161 Md. App. at 640.
Although not specifically addressing the mode of operation rule, two years after the Maans case was decided, in the case of Joseph v. Bozzuto Management Co., et al., the Court of Special Appeals, reiterated that the law in Maryland requires that a plaintiff must show evidence of “time on the floor” in order to establish constructive notice. Should any other analysis be applied, the Maans and Bozzuto Courts made it clear the trial court would be imposing an impossible duty of clairvoyance on the defendant and its employees.
The Zilichikhises, in this case, argued that the traditional rule that plaintiffs must show the business owner had notice is inequitable, unfair, and places an onerous evidentiary burden on plaintiffs. According to the Zilichikhises, even though the Defendants were not aware of the actual hazardous condition causing Dr. Zilichikhis to fall, they were generally aware of the alleged “dirty” condition of the garage. For that reason alone, the Zilichikhises urged the adoption of the mode of operation rule, which they claim is now the majority rule among the states. In accordance with the well-settled case law in Maryland, however, the Court of Special Appeals declined to eliminate the requirement of actual or constructive knowledge “seeing no reason to abandon the reasoning of Maans.” Zilichikhis v. Montgomery County, Maryland, 223 Md. App. 158, 191 (2015).

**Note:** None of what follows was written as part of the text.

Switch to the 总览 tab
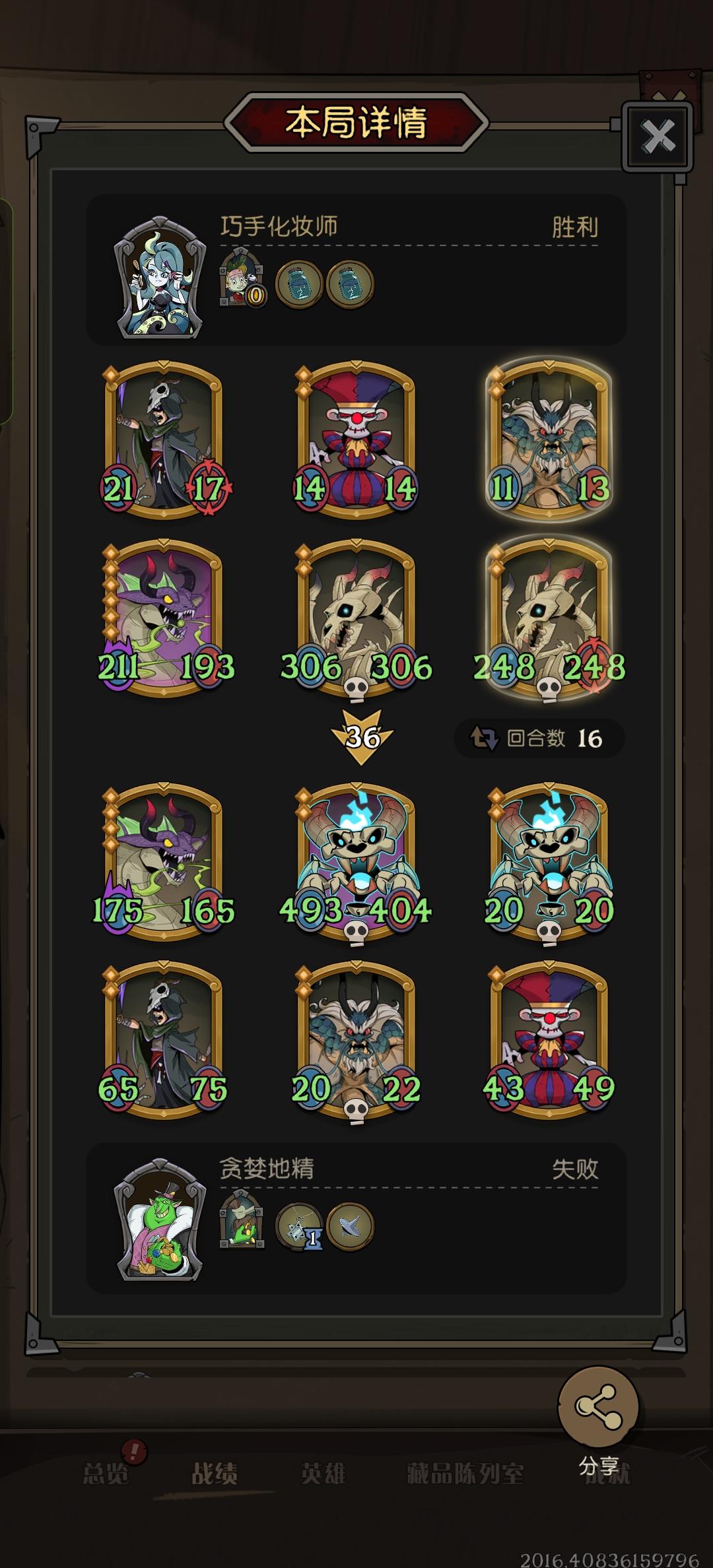This screenshot has width=713, height=1568. pos(106,1472)
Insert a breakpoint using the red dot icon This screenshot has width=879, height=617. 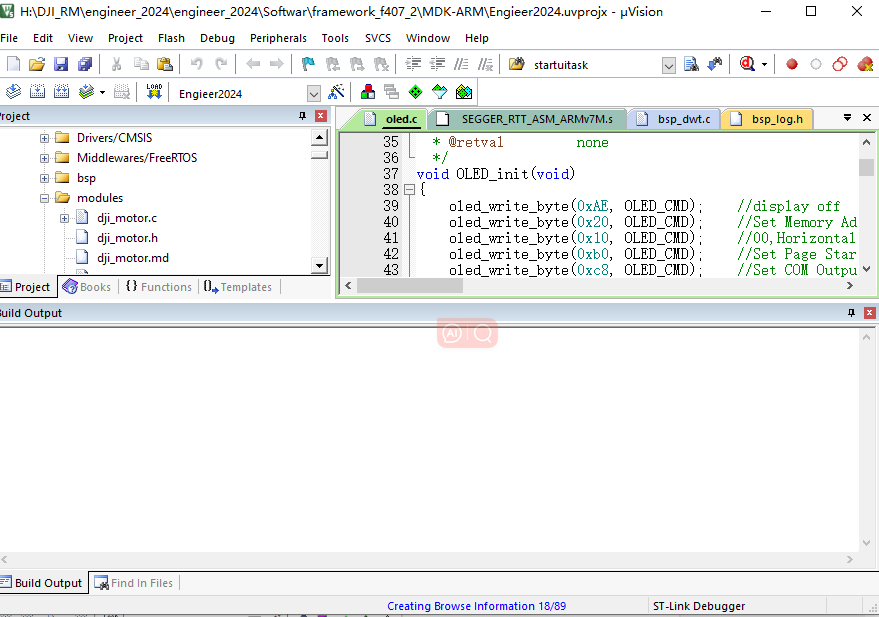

The Zilichikhises subsequently appealed and asked Maryland’s highest court, the Court of Appeals, to issue a Writ of Certiorari, primarily, in order to review the decision of the Court of Special Appeals that declined to adopt the mode of operation rule. In their petition, the Zilichikhises claim they were unable to locate any instance where the Court of Appeals had considered the mode of operation rule and, given the modern trend toward adoption of the rule, the issue was ripe for review by the Court of Appeals. Albeit the Court of Appeals has not issued a published opinion wherein they explain the reasoning behind the refusal to adopt the mode of operation rule, the denial of Maans’ and Zilichikhises’ petitions for writ of certiorari clearly indicate the position of the Court. The Court of Appeals only grants petitions for cases of first impression, to resolve any inconsistency in the application of Maryland law, or if the matter is in the public interest. Having found no compelling reason to review the decision of the Court of Special Appeals, the Court of Appeals denied the Zilichikhises petition in this case. Therefore, despite any recent trends in other jurisdictions, it remains Maryland law that a plaintiff must set forth admissible evidence of actual or constructive knowledge of a dangerous condition in order to hold a business proprietor responsible for any injury.